## Selected text
☆ ☆ ☆ ☆ ☆

You won’t always get a chance to explain your way out of a situation like that, so in the name of love, heed my words: I want to help you avoid my mistakes, but to do that we need to talk about sounds. Lots of them.

Improving your accent is simple in theory but it isn’t easy in practice. It takes a lot of work to train your ears and mouth and I can’t do that for you. What I can do is point out where you’re probably making mistakes so that you know what areas you need to improve.

Naturally, if you make more of the right sounds and less of the wrong ones, your pronunciation is going to improve. Today I’m going to point out a few of these crucial Japanese phonetic sounds for you.

Why Study Japanese Phonetics?

When I began studying Japanese, I was told that Japanese pronunciation was very easy. The following are a few things I was told within the first few days of class in order to justify why we were spending only one class period on pronunciation:

  • The language is atonal (unlike Mandarin or Vietnamese).

☆ ☆ ☆ ☆ ☆

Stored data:
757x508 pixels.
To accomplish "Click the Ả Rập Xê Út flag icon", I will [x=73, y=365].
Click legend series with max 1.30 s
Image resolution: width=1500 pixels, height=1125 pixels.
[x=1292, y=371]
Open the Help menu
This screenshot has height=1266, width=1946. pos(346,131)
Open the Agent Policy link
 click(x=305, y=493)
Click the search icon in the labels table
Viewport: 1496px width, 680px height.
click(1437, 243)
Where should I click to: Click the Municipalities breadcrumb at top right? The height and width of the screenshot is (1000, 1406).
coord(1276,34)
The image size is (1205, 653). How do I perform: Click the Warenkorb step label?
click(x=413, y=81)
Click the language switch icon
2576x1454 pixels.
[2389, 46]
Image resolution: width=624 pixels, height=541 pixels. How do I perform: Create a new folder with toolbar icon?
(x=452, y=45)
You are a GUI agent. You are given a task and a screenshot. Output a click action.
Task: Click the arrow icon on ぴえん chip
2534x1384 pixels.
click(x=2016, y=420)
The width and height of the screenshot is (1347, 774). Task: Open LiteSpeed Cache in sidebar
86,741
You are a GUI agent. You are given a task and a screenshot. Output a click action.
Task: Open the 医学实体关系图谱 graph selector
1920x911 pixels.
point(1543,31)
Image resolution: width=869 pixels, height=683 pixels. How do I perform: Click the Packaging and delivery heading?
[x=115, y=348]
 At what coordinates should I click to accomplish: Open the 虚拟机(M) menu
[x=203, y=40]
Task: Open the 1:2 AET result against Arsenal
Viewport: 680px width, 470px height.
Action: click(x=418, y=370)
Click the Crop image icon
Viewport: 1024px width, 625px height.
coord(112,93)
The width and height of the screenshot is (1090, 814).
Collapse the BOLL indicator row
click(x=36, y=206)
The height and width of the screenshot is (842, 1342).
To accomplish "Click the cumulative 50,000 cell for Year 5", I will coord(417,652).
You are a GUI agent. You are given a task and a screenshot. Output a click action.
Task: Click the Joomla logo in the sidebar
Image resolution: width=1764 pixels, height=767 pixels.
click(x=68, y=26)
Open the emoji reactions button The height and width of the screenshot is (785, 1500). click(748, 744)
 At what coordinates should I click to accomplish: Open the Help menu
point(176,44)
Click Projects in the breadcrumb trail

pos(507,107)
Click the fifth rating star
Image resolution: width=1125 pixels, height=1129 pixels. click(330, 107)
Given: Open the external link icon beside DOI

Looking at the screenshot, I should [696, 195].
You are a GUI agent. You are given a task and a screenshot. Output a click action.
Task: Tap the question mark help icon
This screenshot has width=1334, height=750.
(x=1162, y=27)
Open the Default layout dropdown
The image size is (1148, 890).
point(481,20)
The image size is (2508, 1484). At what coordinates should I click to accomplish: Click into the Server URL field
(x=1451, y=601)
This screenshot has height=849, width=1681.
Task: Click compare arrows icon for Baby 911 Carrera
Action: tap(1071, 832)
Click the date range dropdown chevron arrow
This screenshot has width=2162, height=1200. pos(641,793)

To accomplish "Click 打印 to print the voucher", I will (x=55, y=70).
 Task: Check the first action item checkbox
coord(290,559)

☆ ☆ ☆ ☆ ☆

## Objective A
Copy out the stretch of the listing from the line containing "the 虚拟机(M) menu" through the line containing "I will coord(417,652).", requests included, shifting every coordinate in the answers up by 34. Give only those lines.
## Objective B
Pick up the text on Japanese pronunciation after its last line and continue it.
The text and the listing come from unrelated sources.

## Task response A
 At what coordinates should I click to accomplish: Open the 虚拟机(M) menu
[x=237, y=74]
Task: Open the 1:2 AET result against Arsenal
Viewport: 680px width, 470px height.
Action: click(x=452, y=404)
Click the Crop image icon
Viewport: 1024px width, 625px height.
coord(146,127)
The width and height of the screenshot is (1090, 814).
Collapse the BOLL indicator row
click(x=70, y=240)
The height and width of the screenshot is (842, 1342).
To accomplish "Click the cumulative 50,000 cell for Year 5", I will coord(451,686).

## Task response B
  • Spelling is phonetic and pronunciation is consistent. Words sound like they look and look like they sound. Even someone who’s never studied Japanese before could read a text written in romaji and be understood without trouble (unlike someone studying French, for example).
  • Not only is pronunciation consistent, but it’s also easy for English speakers. English has a lot of vowels, but if you pronounce the vowels like in Spanish, you’ll be just fine.
  • し, I was told, is pronounced just like the word “she” in English. This is my specific bone to pick and I’ll make special note of it in this article.

I think that my experience studying Japanese in the classroom was pretty traditional, so I’m sure that most of you reading this post probably heard similar things. This begs a pretty straightforward question: If Japanese pronunciation is so easy, why would someone devote time to studying the phonetics of Japanese, or what Webster’s English Language Learner Dictionary defines as “the study of speech sounds”?

For a while, I wouldn’t have been able to answer this question. Just as my teacher said, Japanese pronunciation seemed pretty straightforward. I practiced phrases from “Genki” with my Japanese roommate a few times per week and he always understood.

As I improved at Japanese, however, the feeling that something with my pronunciation wasn’t quite right also got stronger. Then, one day, I learned about allophones.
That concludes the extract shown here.